**PAGE EXTRACT:**
◆ ◆ ◆ ◆ ◆
This article originally appeared in the February 2024 issue of CONNECT.

Misha Husic (Hyogo Prefecture)

What was once a gateway for Japanese people to experience Western life has, over time, evolved into a way for Westerners to experience a part of Japanese life.

Food and drink are often the first things that come to mind when we think about other cultures. Restaurants, cafes and similar establishments are one of the easiest and most common ways to experience and directly engage with countless cultures different from your own, whether you’re travelling abroad or just exploring new places in your hometown. And of course, this is true for Japan as well. While we may immediately think of sushi restaurants, ramen shops and tea houses as representative of Japanese culture, within Japan itself, coffee shops have served an important role as cultural conduits over the past century or so.
◆ ◆ ◆ ◆ ◆
**LISTED RECORDS:**
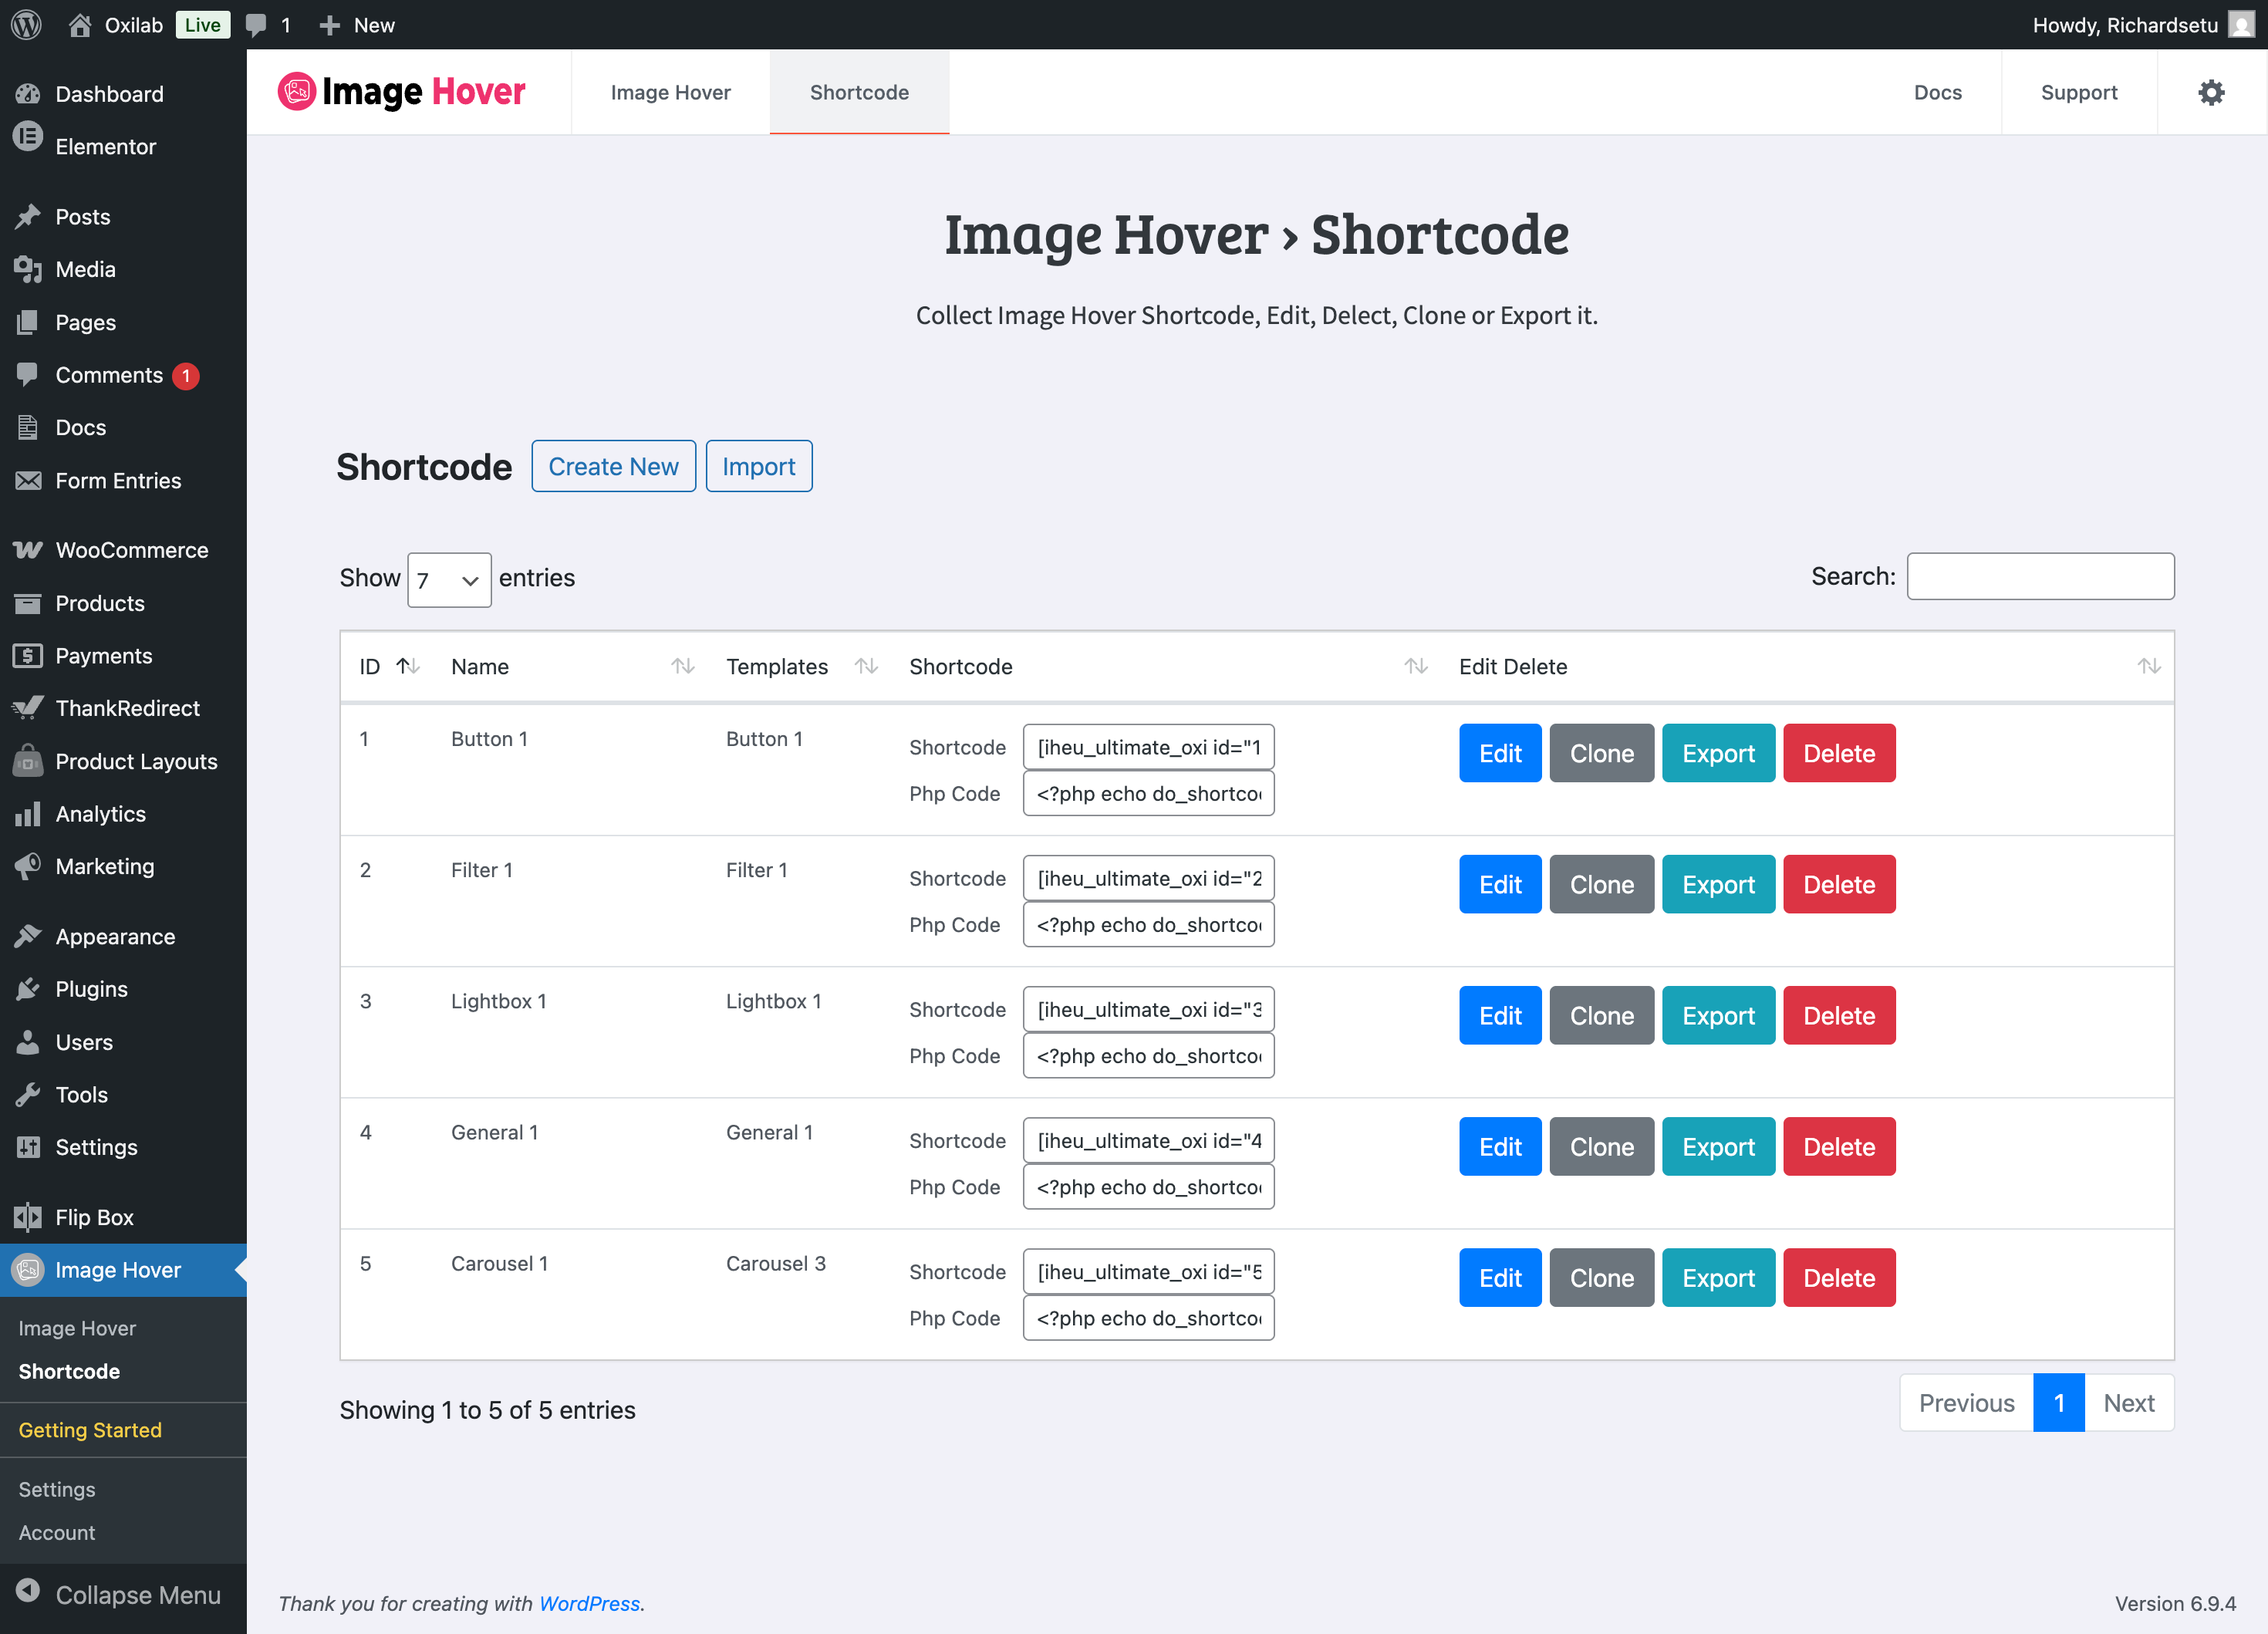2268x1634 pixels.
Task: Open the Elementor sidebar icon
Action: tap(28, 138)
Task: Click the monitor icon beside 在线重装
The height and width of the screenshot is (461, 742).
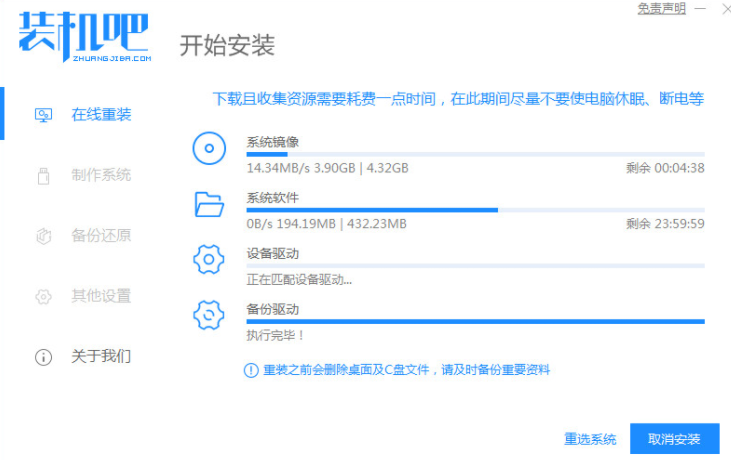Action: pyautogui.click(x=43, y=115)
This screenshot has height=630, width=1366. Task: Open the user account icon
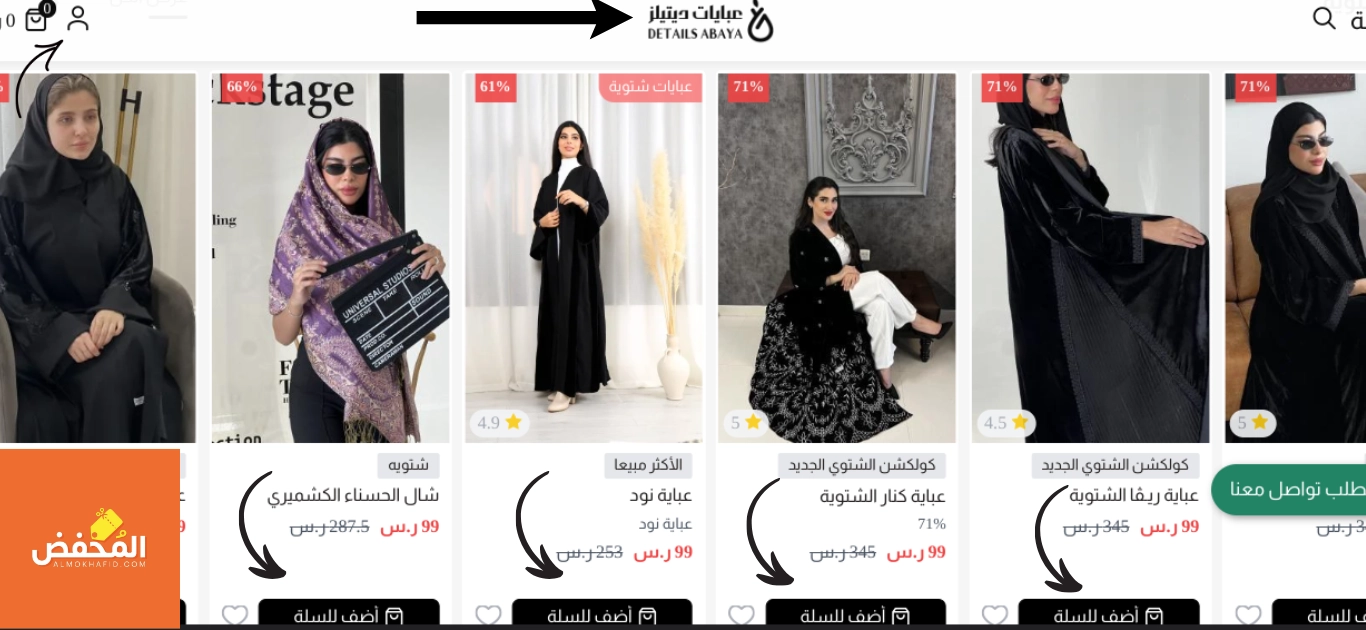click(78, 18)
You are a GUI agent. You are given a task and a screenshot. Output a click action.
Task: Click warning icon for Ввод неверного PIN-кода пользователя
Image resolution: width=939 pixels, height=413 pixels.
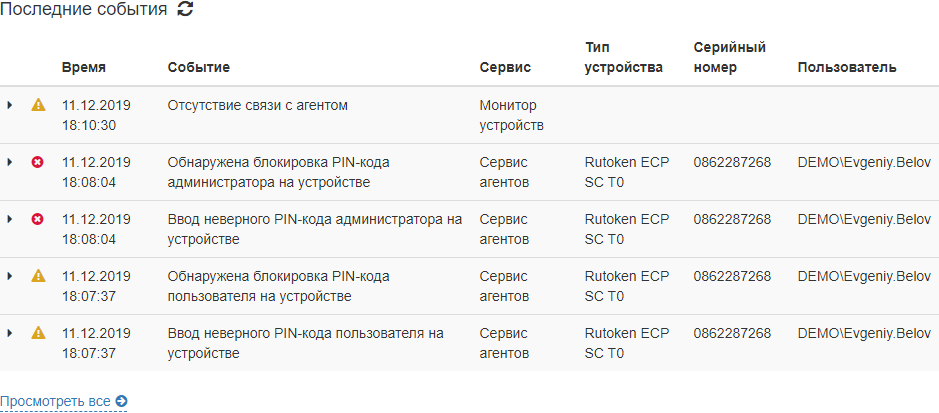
◆ ◆ ◆ ◆ ◆
**WHAT THE EXERCISE ASKS:** Extend the magazine article on coffee shops in Japan, picking up after its final sentence about their role as cultural conduits.

**OUTPUT:**
From their inception, Japanese coffee shops were rooted in cultural exchange. The very first Japanese coffee shop opened in 1888—right in the middle of the Meiji era, a time of rapid Westernization in Japan (1). The owner of this shop, Tei Ei-Kei, was born in Nagasaki in 1859 and raised by Tei Ei-Nei, the Taiwanese Secretary of Japan’s Foreign Ministry at the time. Tei Ei-Kei’s upbringing was incredibly multicultural, and he learned to speak four languages in his youth: Japanese, Chinese, French and English. In 1877, at the age of 16, he travelled to the United States to study at Yale. During his two-year stay abroad Tei Ei-Kei developed a liking for coffee, and on his way back to Japan through Europe, he visited many well-known coffee shops in the United Kingdom (1) (2). He was particularly drawn to London’s “penny universities,” a name that British coffee houses earned by dint of their reputation as places for disseminating news, discussing politics, and holding informal lessons on various topics. Guests could partake in these activities for the price of a coffee: a single penny (3).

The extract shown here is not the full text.